>> START Dataset extract
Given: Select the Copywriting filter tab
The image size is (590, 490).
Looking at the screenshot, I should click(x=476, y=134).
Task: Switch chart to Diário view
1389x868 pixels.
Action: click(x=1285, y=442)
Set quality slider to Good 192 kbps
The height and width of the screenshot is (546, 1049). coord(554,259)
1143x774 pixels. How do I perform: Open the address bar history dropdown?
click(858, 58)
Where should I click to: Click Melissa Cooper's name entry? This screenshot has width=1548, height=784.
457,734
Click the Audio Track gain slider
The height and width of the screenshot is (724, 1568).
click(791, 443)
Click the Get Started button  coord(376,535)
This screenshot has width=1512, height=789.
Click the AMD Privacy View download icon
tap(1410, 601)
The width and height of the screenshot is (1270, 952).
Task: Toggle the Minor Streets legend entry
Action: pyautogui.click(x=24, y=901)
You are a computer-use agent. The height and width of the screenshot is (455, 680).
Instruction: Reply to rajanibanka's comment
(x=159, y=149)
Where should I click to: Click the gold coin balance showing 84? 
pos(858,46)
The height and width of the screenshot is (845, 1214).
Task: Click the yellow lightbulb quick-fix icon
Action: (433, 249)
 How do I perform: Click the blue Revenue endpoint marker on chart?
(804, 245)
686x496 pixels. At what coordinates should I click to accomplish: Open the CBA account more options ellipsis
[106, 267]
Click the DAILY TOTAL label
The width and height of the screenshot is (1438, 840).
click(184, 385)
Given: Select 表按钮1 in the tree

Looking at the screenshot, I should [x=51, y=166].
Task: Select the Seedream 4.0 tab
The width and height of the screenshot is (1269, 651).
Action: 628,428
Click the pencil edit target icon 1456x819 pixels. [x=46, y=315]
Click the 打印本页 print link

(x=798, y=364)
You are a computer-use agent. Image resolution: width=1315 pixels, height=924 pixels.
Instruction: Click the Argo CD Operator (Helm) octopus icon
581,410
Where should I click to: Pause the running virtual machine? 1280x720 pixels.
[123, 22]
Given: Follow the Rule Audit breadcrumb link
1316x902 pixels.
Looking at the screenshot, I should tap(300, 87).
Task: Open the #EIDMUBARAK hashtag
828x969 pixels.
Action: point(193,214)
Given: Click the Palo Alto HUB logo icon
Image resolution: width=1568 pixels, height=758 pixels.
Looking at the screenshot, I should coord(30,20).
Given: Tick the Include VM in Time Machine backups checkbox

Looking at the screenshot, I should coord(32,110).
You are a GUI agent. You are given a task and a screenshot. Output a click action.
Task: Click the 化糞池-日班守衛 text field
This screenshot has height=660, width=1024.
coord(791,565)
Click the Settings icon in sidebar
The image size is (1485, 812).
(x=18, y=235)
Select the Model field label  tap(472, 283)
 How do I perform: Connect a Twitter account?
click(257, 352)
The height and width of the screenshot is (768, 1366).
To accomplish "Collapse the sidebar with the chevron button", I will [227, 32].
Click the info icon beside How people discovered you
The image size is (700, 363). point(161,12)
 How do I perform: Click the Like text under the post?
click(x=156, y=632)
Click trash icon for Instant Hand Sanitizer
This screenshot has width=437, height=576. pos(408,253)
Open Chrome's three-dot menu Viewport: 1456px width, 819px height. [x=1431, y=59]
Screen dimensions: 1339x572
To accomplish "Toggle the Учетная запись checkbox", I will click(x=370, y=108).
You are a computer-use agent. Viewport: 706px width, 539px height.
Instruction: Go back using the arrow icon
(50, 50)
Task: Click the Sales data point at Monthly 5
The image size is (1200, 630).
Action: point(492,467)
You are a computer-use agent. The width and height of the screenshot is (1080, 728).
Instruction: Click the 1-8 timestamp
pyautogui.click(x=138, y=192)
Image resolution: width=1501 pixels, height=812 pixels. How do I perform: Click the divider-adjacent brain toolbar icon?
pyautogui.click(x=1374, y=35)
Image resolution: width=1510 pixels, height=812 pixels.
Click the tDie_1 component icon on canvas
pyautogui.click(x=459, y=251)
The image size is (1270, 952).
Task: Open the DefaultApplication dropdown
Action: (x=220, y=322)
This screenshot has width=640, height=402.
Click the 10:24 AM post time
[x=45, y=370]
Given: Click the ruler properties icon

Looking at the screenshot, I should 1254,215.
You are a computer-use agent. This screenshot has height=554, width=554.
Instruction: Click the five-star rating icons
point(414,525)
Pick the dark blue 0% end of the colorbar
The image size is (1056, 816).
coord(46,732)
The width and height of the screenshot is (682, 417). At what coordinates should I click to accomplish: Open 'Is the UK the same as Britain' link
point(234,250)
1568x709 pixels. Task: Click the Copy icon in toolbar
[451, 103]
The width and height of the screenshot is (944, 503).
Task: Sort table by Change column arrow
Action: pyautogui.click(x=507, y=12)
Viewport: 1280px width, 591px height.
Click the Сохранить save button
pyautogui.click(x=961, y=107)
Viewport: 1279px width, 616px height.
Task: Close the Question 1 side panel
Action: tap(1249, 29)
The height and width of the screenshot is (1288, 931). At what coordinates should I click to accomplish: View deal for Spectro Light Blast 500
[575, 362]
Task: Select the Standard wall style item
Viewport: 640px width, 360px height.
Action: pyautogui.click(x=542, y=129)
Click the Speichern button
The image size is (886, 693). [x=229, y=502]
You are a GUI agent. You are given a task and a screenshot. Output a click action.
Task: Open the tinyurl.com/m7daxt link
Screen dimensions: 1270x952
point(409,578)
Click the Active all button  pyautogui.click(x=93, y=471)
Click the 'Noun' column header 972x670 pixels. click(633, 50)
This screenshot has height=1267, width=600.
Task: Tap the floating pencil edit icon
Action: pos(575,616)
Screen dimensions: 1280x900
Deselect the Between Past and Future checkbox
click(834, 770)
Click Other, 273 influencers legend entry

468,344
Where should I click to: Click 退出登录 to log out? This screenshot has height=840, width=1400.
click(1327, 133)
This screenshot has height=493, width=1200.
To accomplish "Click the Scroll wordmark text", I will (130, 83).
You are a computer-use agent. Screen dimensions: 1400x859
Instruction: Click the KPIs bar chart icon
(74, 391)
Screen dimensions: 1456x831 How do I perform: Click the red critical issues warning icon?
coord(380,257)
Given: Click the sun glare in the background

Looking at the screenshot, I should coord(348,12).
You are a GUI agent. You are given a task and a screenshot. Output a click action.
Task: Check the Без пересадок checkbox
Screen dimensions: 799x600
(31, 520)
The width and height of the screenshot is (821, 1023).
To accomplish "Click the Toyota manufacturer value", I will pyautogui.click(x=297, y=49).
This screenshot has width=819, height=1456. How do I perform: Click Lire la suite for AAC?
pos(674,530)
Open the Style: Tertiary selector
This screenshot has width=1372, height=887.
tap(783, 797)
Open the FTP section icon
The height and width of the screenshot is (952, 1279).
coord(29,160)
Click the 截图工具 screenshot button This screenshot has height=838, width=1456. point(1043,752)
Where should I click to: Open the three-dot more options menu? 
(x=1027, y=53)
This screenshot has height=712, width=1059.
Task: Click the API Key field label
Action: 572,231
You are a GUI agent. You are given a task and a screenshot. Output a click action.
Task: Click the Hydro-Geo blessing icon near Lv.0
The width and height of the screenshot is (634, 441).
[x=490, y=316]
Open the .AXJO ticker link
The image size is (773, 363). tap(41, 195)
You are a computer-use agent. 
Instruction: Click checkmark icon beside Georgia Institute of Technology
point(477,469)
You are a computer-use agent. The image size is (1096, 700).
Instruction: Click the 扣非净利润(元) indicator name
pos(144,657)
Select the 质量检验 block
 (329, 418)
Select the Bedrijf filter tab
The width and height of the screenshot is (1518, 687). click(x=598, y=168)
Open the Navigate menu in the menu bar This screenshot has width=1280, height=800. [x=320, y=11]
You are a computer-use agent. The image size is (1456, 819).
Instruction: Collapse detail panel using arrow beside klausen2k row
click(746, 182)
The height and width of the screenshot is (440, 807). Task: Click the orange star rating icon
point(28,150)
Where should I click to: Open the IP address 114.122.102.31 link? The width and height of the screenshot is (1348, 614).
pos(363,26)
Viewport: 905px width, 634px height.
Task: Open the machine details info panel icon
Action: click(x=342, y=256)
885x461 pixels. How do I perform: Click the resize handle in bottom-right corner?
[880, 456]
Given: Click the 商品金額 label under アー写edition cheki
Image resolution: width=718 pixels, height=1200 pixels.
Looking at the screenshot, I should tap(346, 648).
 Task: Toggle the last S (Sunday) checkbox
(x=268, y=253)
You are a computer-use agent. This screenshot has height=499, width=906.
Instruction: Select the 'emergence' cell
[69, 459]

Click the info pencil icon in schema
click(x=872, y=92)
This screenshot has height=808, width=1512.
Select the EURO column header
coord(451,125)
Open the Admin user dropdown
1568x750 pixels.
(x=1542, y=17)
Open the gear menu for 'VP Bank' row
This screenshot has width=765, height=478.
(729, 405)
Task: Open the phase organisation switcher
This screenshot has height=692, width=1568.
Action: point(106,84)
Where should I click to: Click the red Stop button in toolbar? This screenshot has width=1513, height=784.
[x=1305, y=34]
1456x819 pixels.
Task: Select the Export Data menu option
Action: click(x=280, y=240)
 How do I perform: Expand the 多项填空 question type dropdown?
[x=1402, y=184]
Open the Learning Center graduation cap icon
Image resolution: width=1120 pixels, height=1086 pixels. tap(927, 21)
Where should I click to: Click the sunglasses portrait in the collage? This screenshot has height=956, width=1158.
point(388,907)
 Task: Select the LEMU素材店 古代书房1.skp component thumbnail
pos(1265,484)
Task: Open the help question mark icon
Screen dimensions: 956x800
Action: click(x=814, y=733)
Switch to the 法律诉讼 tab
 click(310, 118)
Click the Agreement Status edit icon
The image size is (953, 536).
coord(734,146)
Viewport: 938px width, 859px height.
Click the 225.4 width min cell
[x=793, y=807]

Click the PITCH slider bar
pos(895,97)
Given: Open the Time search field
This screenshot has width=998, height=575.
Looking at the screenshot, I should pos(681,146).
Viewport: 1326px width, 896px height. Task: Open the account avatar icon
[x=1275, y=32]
>> END Dataset extract
→ Exercise instructions
Print the entries word for word, starting with the line that has "Click the Agreement Status edit icon" and ending after the line that has "pos(895,97)". Include both of those lines and nothing else.

→ Written answer
Click the Agreement Status edit icon
The image size is (953, 536).
coord(734,146)
Viewport: 938px width, 859px height.
Click the 225.4 width min cell
[x=793, y=807]

Click the PITCH slider bar
pos(895,97)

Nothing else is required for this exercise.